The results in the previous example aren’t marvelous, but you can easily use this method in conjunction with a script that will display these results on a web page. You can use an API to check for a value of Total: in the second field and then adjust for that. You could instead do these simple calculations in an API script, rather than have MySQL do them. However, sometimes it’s better to do calculations at the database system level. I have found often that better SQL statements make for tighter and easier to maintain API scripts. All right; enough of that. Let’s move on to more aggregate functions, besides just counting the number of rows.
In Chapter 11, we created a new table,
bird_identification_tests
, for recording fun tests members
could do online to try their skills at identifying birds. Suppose we
want to tell the member how long it takes them on average to identify
birds. A simple calculation would be to get the total time elapsed
(i.e., subtracting id_end
from id_start
) for
each row and then adding those differences together to get the sum of
all rows. We would then divide that sum by the number of rows. To get
the sum, we can use the SUM()
function.
Before we jump too far ahead, though, let’s look at some entries
for one of the members to remember and know what to do. We’ll use
the TIMEDIFF()
function to determine the
difference between the time the test started and when it ended (covered
in the section Comparing Dates and Times). Enter the
following:
SELECT common_name AS 'Bird',
TIME_TO_SEC( TIMEDIFF(id_end, id_start) )
AS 'Seconds to Identify'
FROM bird_identification_tests
JOIN humans USING(human_id)
JOIN rookery.birds USING(bird_id)
WHERE name_first = 'Ricky' AND name_last = 'Adams';
+--------------------+---------------------+
| Bird | Seconds to Identify |
+--------------------+---------------------+
| Crested Shelduck | 81 |
| Moluccan Scrubfowl | 174 |
| Indian Pond-Heron | 181 |
+--------------------+---------------------+
Because we need the total number of seconds for each test in order
to add the values together to get to an average, we used TIME_TO_SEC()
to convert the results
from TIMEDIFF()
(e.g., to convert from 121, for 1 minute
and 21 seconds, to 81 seconds). We did this extra step just to see how
these values come more easily together with SUM()
and to
better understand the time functions in the following SQL
statement:
SELECT CONCAT(name_first, SPACE(1), name_last)
AS 'Birdwatcher',
SUM(TIME_TO_SEC( TIMEDIFF(id_end, id_start) ) )

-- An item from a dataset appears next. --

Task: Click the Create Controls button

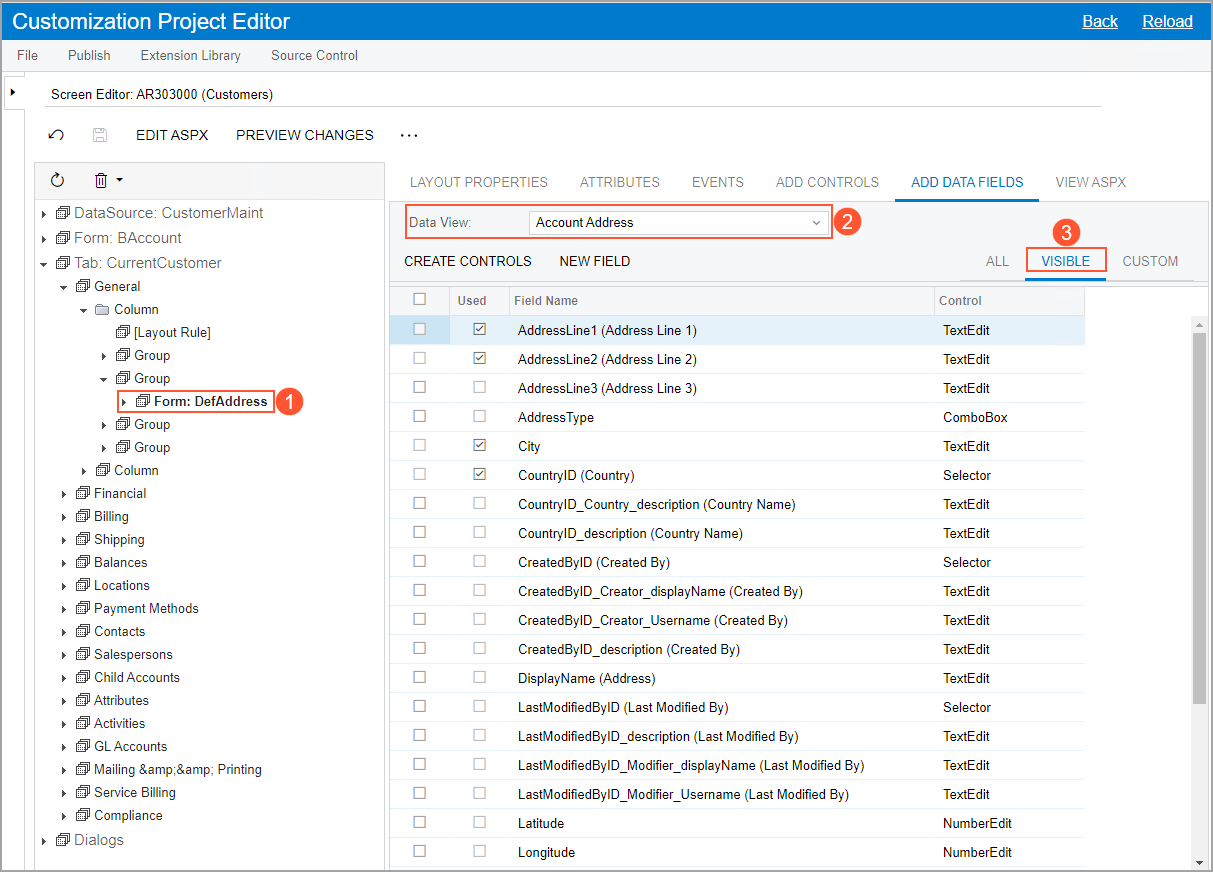Action: click(467, 261)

AS 'Total Seconds for Identifications'
FROM bird_identification_tests
JOIN humans USING(human_id)
JOIN rookery.birds USING(bird_id)
WHERE name_first = 'Ricky' AND name_last = 'Adams';
+-------------+-----------------------------------+
| Birdwatcher | Total Seconds for Identifications |
+-------------+-----------------------------------+
| Ricky Adams | 436 |
+-------------+-----------------------------------+
That gives us the correct number of seconds that Ricky Adams spent
identifying three birds. Notice that this is another aggregate function
that doesn’t require the GROUP BY
clause. Now let’s change
the SQL statement to calculate the average time (e.g.,
426 seconds divided by 3
entries). To do this, we’ll use an absurdly complex and inefficient
method. We’ll create a subquery to get each value to calculate the
average. You don’t have to enter this one. Just look it over:
SELECT Identifications, Seconds,
(Seconds / Identifications) AS 'Avg. Seconds/Identification'
FROM
( SELECT human_id, COUNT(*) AS 'Identifications'
FROM bird_identification_tests
JOIN humans USING(human_id)
JOIN rookery.birds USING(bird_id)
WHERE name_first = 'Ricky' AND name_last = 'Adams')
AS row_count
JOIN
( SELECT human_id, CONCAT(name_first, SPACE(1), name_last)
AS 'Birdwatcher',
SUM(TIME_TO_SEC(TIMEDIFF(id_end, id_start)))
AS 'Seconds'
FROM bird_identification_tests
JOIN humans USING(human_id)
JOIN rookery.birds USING(bird_id) )
AS second_count
USING(human_id);
+-----------------+---------+-----------------------------+
| Identifications | Seconds | Avg. Seconds/Identification |
+-----------------+---------+-----------------------------+
| 3 | 436 | 145.3333 |
+-----------------+---------+-----------------------------+
That was a lot of work for something that should be simple—and it
can be. Let’s change that to use AVG()
:
SELECT CONCAT(name_first, SPACE(1), name_last)
AS 'Birdwatcher',
AVG( TIME_TO_SEC( TIMEDIFF(id_end, id_start)) )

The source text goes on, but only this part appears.